C’è una forza trascinante in queste pagine che quasi fa mancare il fiato, scandita anche da immagini che compaiono come minuscoli quadri: «Ci portiamo addosso il passato come la balene che nel grasso della pancia conservano le ossa di quando camminavano. Mentre nuotano, enormi balene, i pesci le guardano senza sospettare che quei grandi animali al loro fianco un tempo respiravano aria e camminavano sulla terra» (p. 15).

Assistiamo, accanto al letto della moribonda, all’atto finale della lunga vita di Teresa, matriarca di una famiglia tutta al femminile, e intorno a lei troviamo le altre donne, ognuna intenta a fare i conti col passato; ognuna con i propri rituali e le proprie scaramanzie. D’altronde famiglia, come, casa, è femmina perché finisce con la A. Qui però, accanto a loro, l’incantesimo iniziale si rompe. La linearità storica si fa fragile e al lettore viene imposta una a-storicità tipica dei sogni: andiamo avanti e indietro con le donne della famiglia, scaviamo nel loro passato, scopriamo cosa si nasconde nelle loro vite sepolte. Laddove l’elemento antropologico risulta ancora ben saldo – ancorché indebolito rispetto alle premesse (e promesse) iniziali – quello narrativo sembra sfaldarsi Nel presente accade di fatto alcunché di rilevante mentre importanza assume il passato; un passato su cui, oltretutto, non hanno potere né i personaggi né tantomeno il lettore. Si assiste impotenti allo svolgersi degli eventi, partecipi solo parzialmente come spettatori. Non c’è un gioco, insomma, fra narrazione e lettura: è tutto già accaduto, già visto, già ascoltato. Solo ciò che accade nella stanza ha una propria portata, peccato che accada poco; e anche qui, ciò che accade è all’interno dei personaggi i quali, facendo i conti con se stessi, subiscono una sorta di illuminazione.

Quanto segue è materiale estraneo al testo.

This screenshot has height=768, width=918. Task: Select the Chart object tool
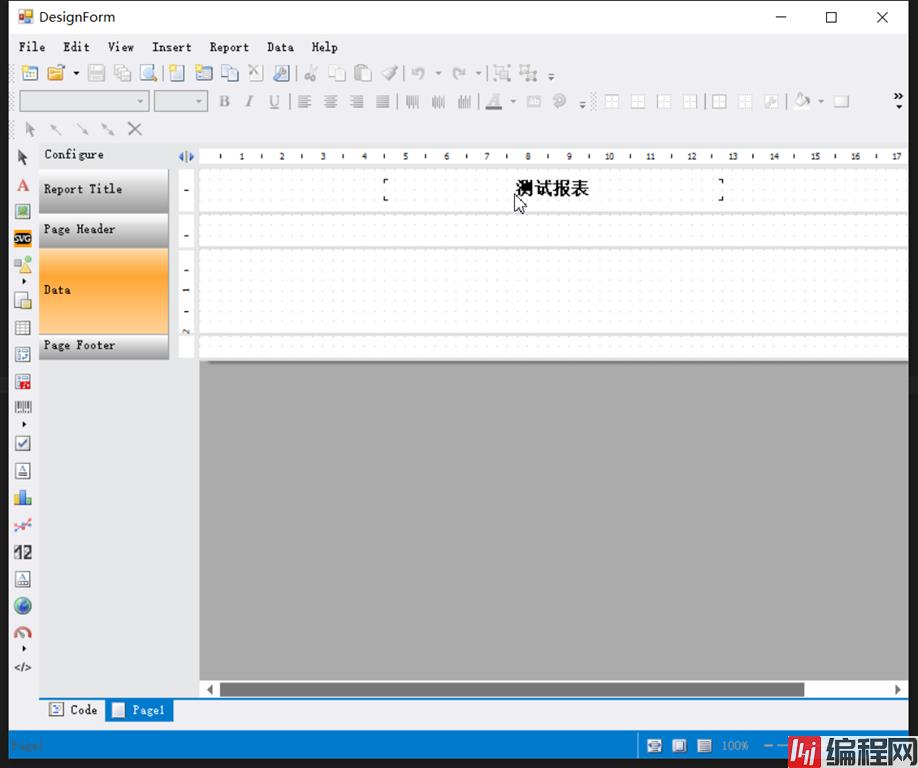pyautogui.click(x=23, y=497)
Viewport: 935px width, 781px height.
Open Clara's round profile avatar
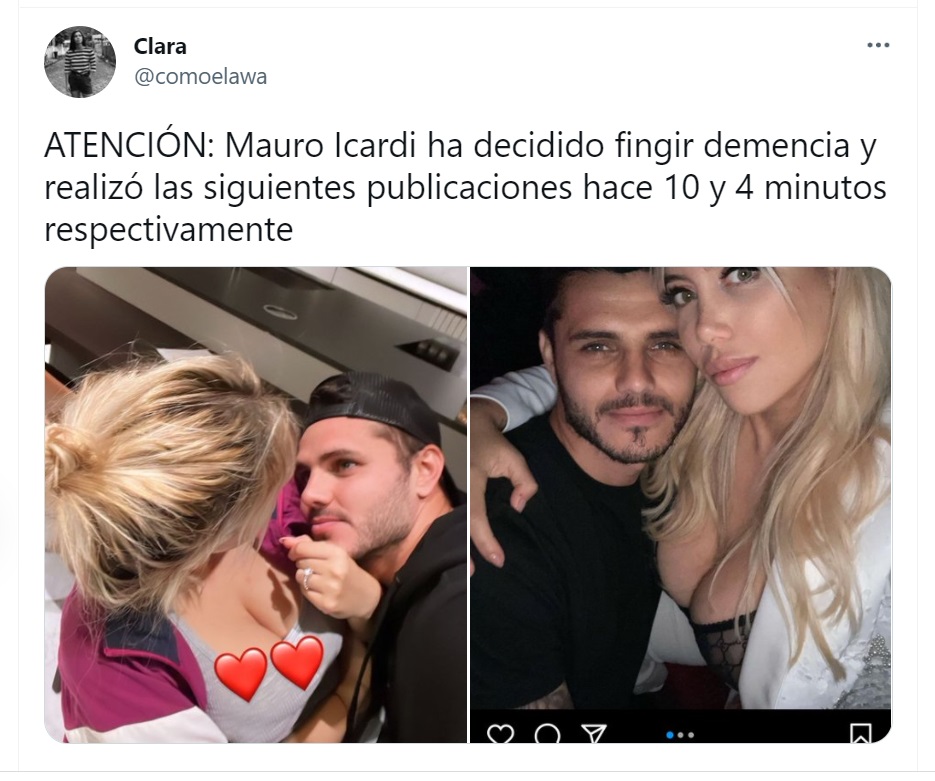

Il problema di questo romanzo è a mio avviso nella necessaria accettazione della premessa: che Teresa, invecchiando e scegliendo di diventare muta, assurga in qualche modo al ruolo di oracolo. È qui il gioco col lettore: se quest’ultimo accetta la premessa, allora le risoluzioni finali – gli archi di trasformazione dei personaggi – hanno un nesso causale con la narrazione; se non l’accetta, le loro intuizioni risultano isolate. E non è semplice accettare tale premessa “sulla fiducia” perché questa sorta di realismo magico non viene esplorato a sufficienza, ancorato, in qualche modo razionalizzato all’interno delle circa duecento pagine del libro.
Resta qualcosa di sospeso nell’aria di modo che, quando si giunge alla fine, sembra di percepire la mancanza di qualcosa. Di una complicità, forse, o magari di una spiegazione più convincente. Ciò che resta di uno spiritualismo impregnato di terra e sangue è qualcosa che aleggia nell'aria, un mistero solo parzialmente svelato.
Arianna Cecconi è in ogni caso un’autrice da seguire da vicino: i  suoi punti di forza sono il suo entusiasmo e la sua energia, sebbene corra il rischio di disperdersi fra le pagine.